Die fachliche Komplexität darf nicht dazu führen, dass Beratung unverständlich wird. Der Landwirt braucht keine abstrakte Abhandlung über stille Reserven, wenn er nicht versteht, warum ihm nach dem Verkauf weniger Geld bleibt als erwartet. Er braucht eine Erklärung, die seine betriebliche Realität ernst nimmt. Der Steueranwalt muss daher die Sprache des Landwirts sprechen, ohne die juristische Präzision zu verlieren.

Dies bedeutet nicht, dass der Anwalt fachlich vereinfachen darf, bis die Aussage falsch wird. Es bedeutet, dass er komplexe Zusammenhänge in betriebliche Entscheidungen übersetzt. Er sagt nicht nur, dass § 6b EStG eine Rücklage erlaubt. Er sagt, dass der Landwirt den Gewinn aus dem Flächenverkauf möglicherweise nicht sofort versteuern muss, wenn er rechtzeitig geeignete Ersatzflächen oder Gebäude im richtigen Betriebsvermögen anschafft. Er sagt nicht nur, dass eine Entnahme mit dem Teilwert anzusetzen ist. Er erklärt, dass die Schenkung eines Bauplatzes an das Kind Einkommensteuer auslösen kann, obwohl kein Geld fließt.

Gute agrarrechtliche Steuerberatung ist daher kommunikativ. Sie muss mit Zahlen arbeiten, aber auch mit Familienerwartungen. Sie muss harte steuerliche Grenzen benennen, aber auch praktikable Lösungen anbieten. Sie muss dem Mandanten manchmal sagen, dass ein Wunsch rechtlich oder steuerlich nicht sinnvoll ist. Gerade diese Klarheit macht den Berater wertvoll.

Der Steueranwalt muss zudem Respekt vor der Lebensleistung des Landwirts haben. Viele Landwirte haben ihren Betrieb über Jahrzehnte aufgebaut, Krisen überstanden und Vermögen im Boden gebunden. Sie erwarten nicht nur technische Beratung, sondern Verständnis für die Bedeutung des Hofes. Dieses Verständnis darf aber nicht in unkritische Zustimmung umschlagen. Der Anwalt muss Tradition und Steuerrecht zusammenbringen. Das ist die Kunst der Beratung.

1.37   Steuerliche Straf- und Haftungsrisiken im landwirtschaftlichen Betrieb

Die steuerliche Beratung im Agrarrecht betrifft nicht nur Gestaltung und Steueroptimierung. Sie betrifft auch Haftungs- und Strafbarkeitsrisiken. Landwirtschaftliche Betriebe sind häufig über Jahrzehnte gewachsen, viele Vorgänge werden familiär und informell abgewickelt, und nicht jede Nutzungsänderung wird sofort steuerlich nachvollzogen. Gerade dadurch können unbeabsichtigte Fehler entstehen, die in einer Betriebsprüfung erhebliches Gewicht bekommen.

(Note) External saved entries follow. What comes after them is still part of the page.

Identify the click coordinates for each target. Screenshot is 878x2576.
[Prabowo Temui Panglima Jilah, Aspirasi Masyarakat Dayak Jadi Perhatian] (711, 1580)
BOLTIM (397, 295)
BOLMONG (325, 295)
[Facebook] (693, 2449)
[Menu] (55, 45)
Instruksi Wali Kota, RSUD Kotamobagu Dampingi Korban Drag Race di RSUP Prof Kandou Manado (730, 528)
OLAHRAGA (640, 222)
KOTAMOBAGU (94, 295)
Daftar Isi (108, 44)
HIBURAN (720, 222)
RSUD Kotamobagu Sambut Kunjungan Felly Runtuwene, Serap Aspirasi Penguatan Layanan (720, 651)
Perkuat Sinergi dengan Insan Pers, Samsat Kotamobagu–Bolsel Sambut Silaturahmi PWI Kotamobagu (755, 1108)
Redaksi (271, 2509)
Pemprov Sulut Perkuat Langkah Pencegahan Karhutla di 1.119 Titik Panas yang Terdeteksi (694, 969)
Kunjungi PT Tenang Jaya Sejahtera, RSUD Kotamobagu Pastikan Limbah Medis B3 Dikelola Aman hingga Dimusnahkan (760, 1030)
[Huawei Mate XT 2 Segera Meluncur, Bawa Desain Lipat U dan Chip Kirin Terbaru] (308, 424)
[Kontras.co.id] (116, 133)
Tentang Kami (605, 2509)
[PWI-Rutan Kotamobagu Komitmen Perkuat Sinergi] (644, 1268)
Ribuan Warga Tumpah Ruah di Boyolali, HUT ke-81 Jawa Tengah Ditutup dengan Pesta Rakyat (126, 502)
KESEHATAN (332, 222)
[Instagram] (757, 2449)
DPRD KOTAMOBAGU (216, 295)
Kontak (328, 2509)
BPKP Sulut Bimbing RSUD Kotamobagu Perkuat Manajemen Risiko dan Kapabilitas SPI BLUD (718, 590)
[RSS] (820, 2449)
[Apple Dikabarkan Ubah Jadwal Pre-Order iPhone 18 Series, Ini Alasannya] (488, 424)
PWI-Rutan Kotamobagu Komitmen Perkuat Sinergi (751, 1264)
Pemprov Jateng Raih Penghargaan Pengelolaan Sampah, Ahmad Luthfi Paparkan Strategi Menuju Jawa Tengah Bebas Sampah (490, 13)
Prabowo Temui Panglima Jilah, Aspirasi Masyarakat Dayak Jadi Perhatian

Ein typisches Risiko liegt in der unvollständigen Erklärung von Einnahmen aus Nebenbereichen. Pachtzahlungen für Windkraftstandorte, Entschädigungen für Leitungsrechte, Einnahmen aus Maschinenvermietung, Barumsätze im Hofladen, Verkauf von Brennholz oder Einnahmen aus Ferienwohnungen werden nicht immer zutreffend zugeordnet. Der Landwirt meint, es handele sich um gelegentliche Nebeneinnahmen. Steuerlich können es Betriebseinnahmen, Vermietungseinkünfte, gewerbliche Einkünfte oder umsatzsteuerpflichtige Umsätze sein. Werden sie nicht erklärt, können Nachzahlungen, Zinsen und im Extremfall steuerstrafrechtliche Vorwürfe entstehen.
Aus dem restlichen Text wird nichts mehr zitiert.